Since my last posting on the train kiln I’ve had a good few firings and the surfaces are getting better. It takes time and experimentation to get to grips with any kiln. They all seem to have their own personalities. I’ve played around with the setting of the shelves trying to second guess where the flame will decide to track through the kiln. The pots nearest the inlet flues get a greater proportion of the fly ash effect and tend to be richer. Further into the kiln I have to be more creative with the use of ash glazes and slips. This results in a variety of surfaces and if the right decisions are made all the pots should be satisfactory if different. All this adds up to the unpredictability which is the lifeblood of wood fire potters. The best pots result from that happy ‘conspiracy’ between kiln and potter.
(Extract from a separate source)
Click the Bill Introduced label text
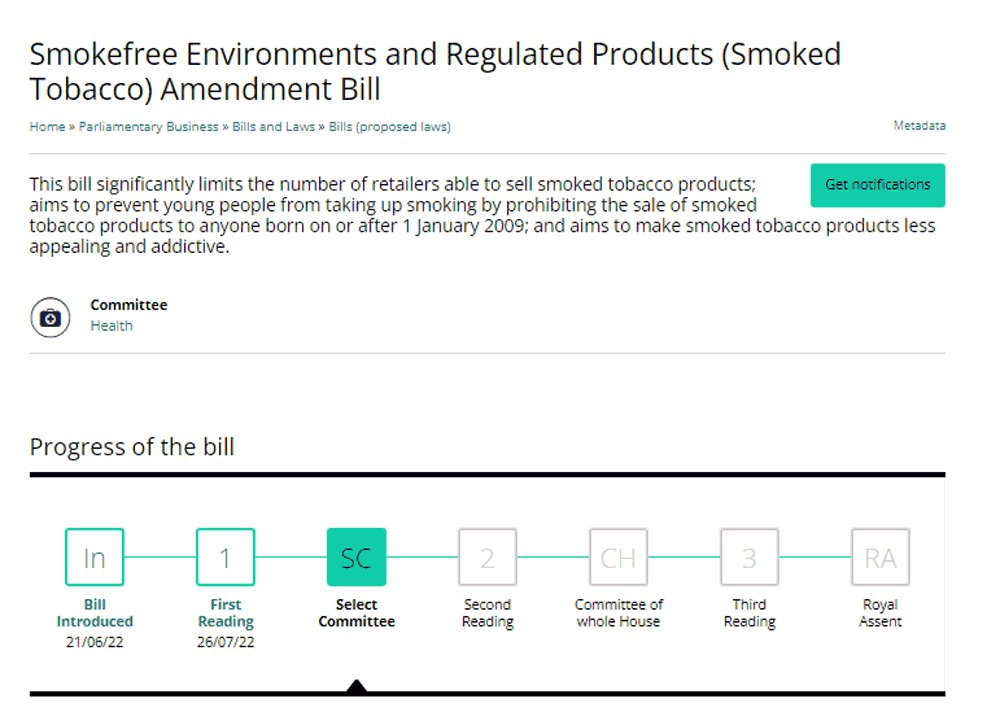 pyautogui.click(x=95, y=612)
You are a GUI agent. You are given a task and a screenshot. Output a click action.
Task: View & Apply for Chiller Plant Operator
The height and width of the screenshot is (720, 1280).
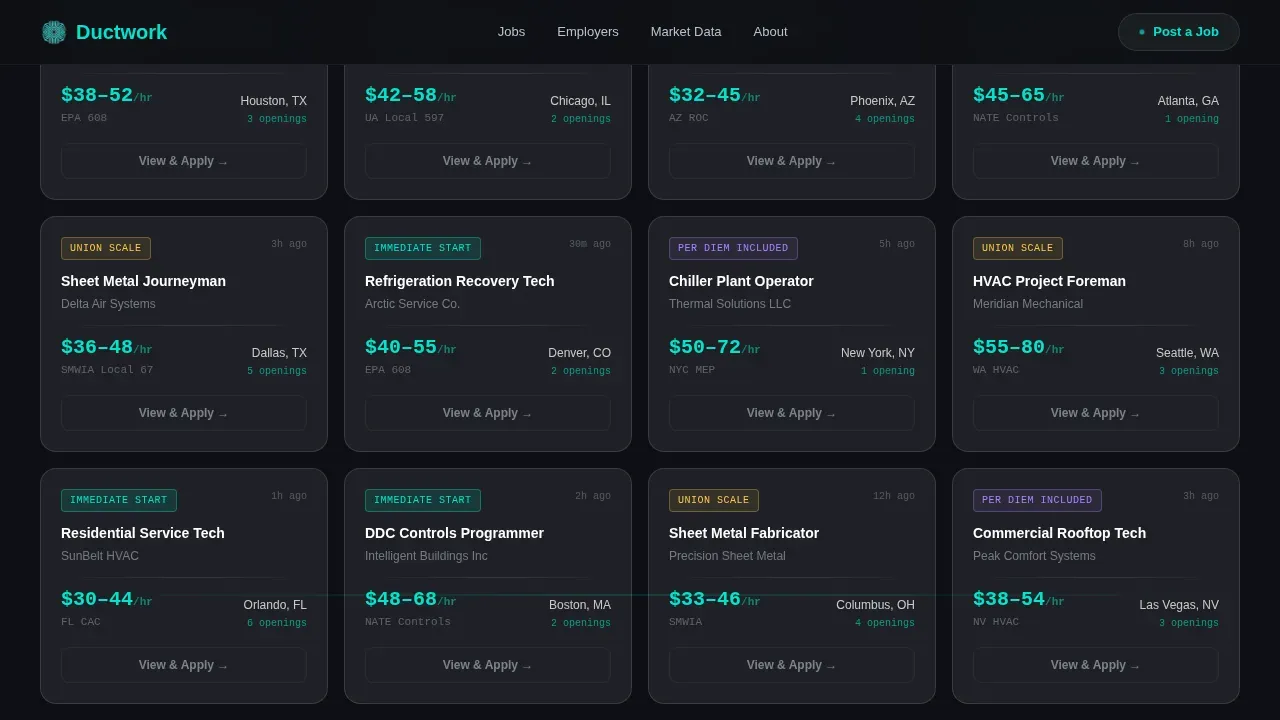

Because I’ve been feeling my way with this kiln I have kept to small scale work. Now that I’m getting more confident with its humours I will begin to include bigger pieces such as water jars (Mizusashi) and bigger vases (Hanaire)
Overall I am very pleased with the way this kiln is behaving and feel I can in time produce some good work from it. The economics of is governed with the percentage of ‘losses’ i.e. pots which fail to meet the acceptable standard one sets oneself. The successes have to pay for the failures and the price you can charge is dependent on the market in which you operate. Of course the successful potter will work hard at creating his/her market but many makers find this aspect of making pots somewhat trying.